Watch out, Marley–you can easily get bogged down if you talk about Jim Crow laws. But of course the civil rights legislation of the mid-'60s struck down not only those laws, but also any Jim Crow-type customary practices on the part of private businesses. That is presumably where people like Rand Paul think it overreached–that it should have been limited to making the government officially neutral–but it’s not in fact what happened, of course, and as I said upthread it is insufficient if it leaves travellers unable to find food or lodging.

Yes, you are wrong. ‘Civil’ rights refers to rights to vote, to hold office, etc. It has nothing to do with private enterprises. ‘Jim Crow’ laws are properly illegal because they interfere with private individuals. You cannot have it both ways. You cannot legitimately compel people to discriminate or forbid them from doing so in their private businesses.

He’s made a career, a lucrative one, out of being the most genteel of bigots. He is a career bigot. People emulating him probably hope they come off looking just like him. Well, they do.

I agree that this was an overreach; though I do not approve of such practices I do not feel that laws forbidding them are just.

That’s a very good point. Thank you.

“Civil and political rights are a class of rights that protect individuals’ freedom from infringement by governments and private organizations, and ensure one’s ability to participate in the civil and political life of the state without discrimination or repression.” That was fun! Took all of 15 seconds.

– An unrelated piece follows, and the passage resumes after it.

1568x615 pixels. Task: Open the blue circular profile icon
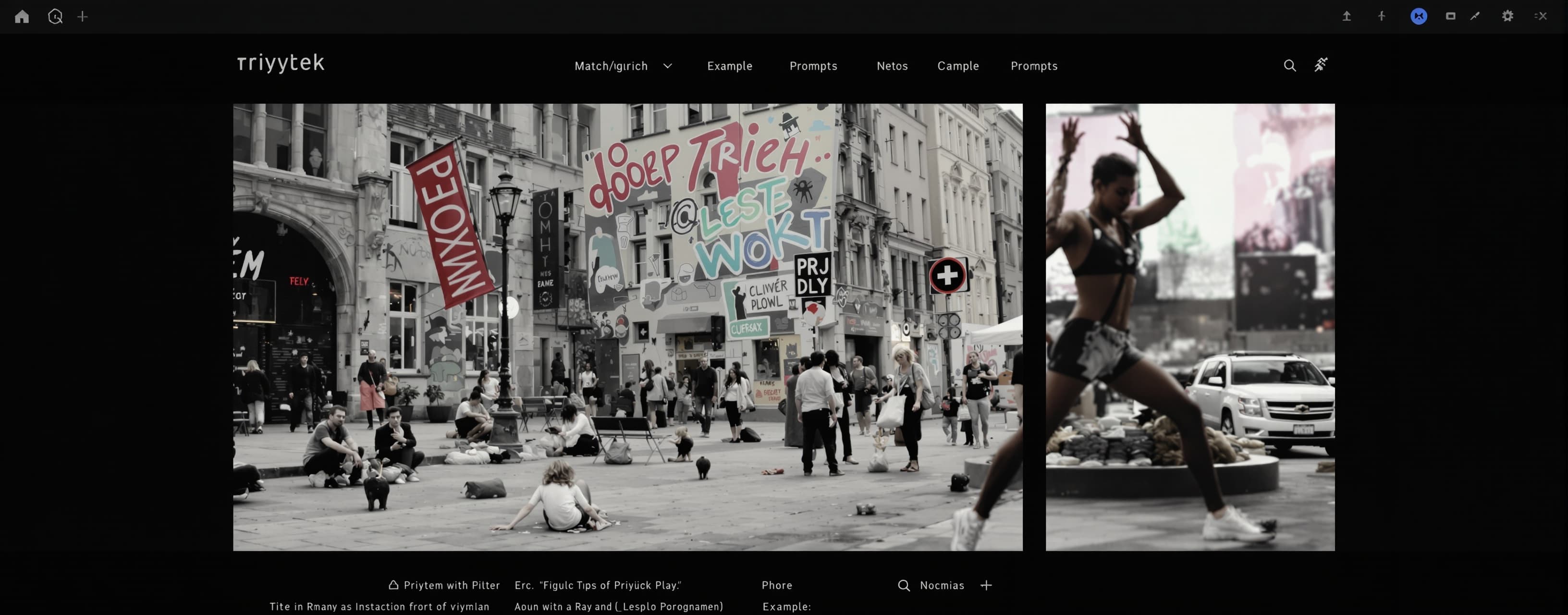1419,16
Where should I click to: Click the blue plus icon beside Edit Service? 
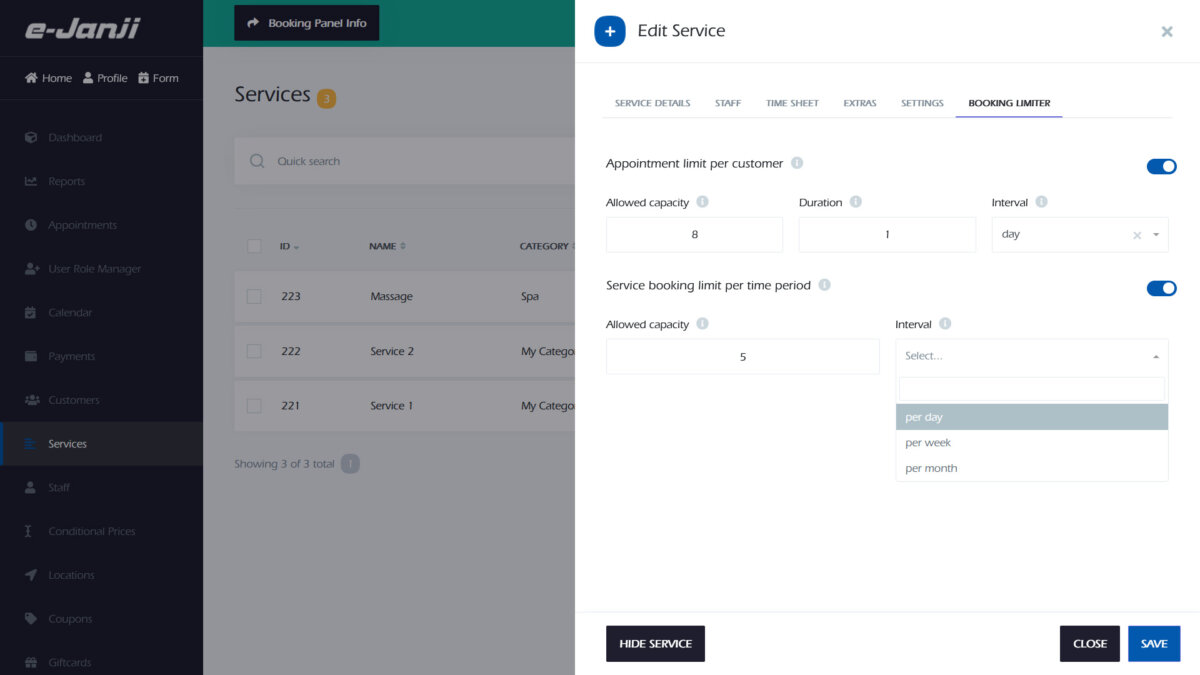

Ahahahahaha. In other words, you think the only problem with Jim Crow laws is that they made white-owned businesses discriminate against black people - not that black people were discriminated against.

Because that’s just kinda how it works. The customer walking into 7-11 only needs the cash in her pocket (and, I suppose, the old “shirt and shoes” requirement, if we’re going to be picky). The owner of the 7-11 needs a business licence from the city, a sales tax licence from the state, maybe a current health inspection depending on jurisdiction, etc. Businesses in our *regulated *capitalistic system have more constraints on them than their customers do, and I’m afraid you’re just going to have to live with that because it isn’t going to stop being that way.

Right now, in the real world, businesses are forbidden by law from refusing to serve certain classes of people. Right now, in the real world, are there any businesses that you are forbidden by law from patronizing? No?

Then that’s how.

You’re welcome, and I see I got in my warning only one minute before **Melchior **jumped at the chance to try to take advantage of the distinction.

LOL, Miller, at “then that’s how”. Quite right! Let 'im stew in those juices. :stuck_out_tongue:

Correct. But that does not make me a racist, because I am not.

So if a white, Christian, religious town just collectively refused to provide any services whatsoever–even food, gasoline*, or lodging–to anyone unlike them, they should be able to do that with impunity? Or suffer only whatever economic consequences hit them through the marketplace? I just can’t agree with that although I understand the logic.

*Or perhaps provide only enough gasoline to get to the next city…

Because you say so, of course, and nothing counts more than your say-so. Certainly not the rights of elderly people or gays or racial minorities or women to participate in our society. You may not have any personal antipathy toward people of other races, but it’s of zero relevance. Your exact arguments have been used to support racial discrimination for generations, and even though you’re aware of that, you don’t care and you’d be OK with it if it happened again tomorrow. That says enough.

Let me count the fallacies here…or could you do it for me?

http://en.wikipedia.org/wiki/List_of_fallacies

You may in fact be such a pure libertarian that your views are not in any way motivated by racial animus. But you and your ilk are vastly outnumbered by voters who do not share your libertarianism. So I hope you grasp that what you are arguing for is a pipe dream, that the genie is never going back in this bottle.

Where the action is at is on the margins: not whether hotels or restaurants (other than private clubs) can discriminate, but whether those who provide less essential goods and services, especially those with an artistic component, can. That’s an interesting grey area. But the argument over basic segregation practices is really settled, and not in your favour.

Try coming up with a counter-argument instead.

I can see both sides here, and while I’d like it if people could go where ever they’d like for some service, I really dislike people being forced to provide services they really don’t want to.

My question is, how far is this to be pushed then? And I don’t think I’ve seen it answered yet. Can it be made to where the photographer is forced to go to a nudist camp? Be forced to do a wedding of a couple who are 20 when the person doesn’t believe people that young should get married.

There was the case a year or so ago where the Walmart, I think, refused to do a birthday cake for the neo-nazi parents. Should they have been forced to do such a cake?

I guess I want to know where the line is that the proprietor can just say, I’m not doing that, and not have to worry about running afoul of the law.

The question arises what is meant in England by ‘public house’ as opposed to ‘private club’.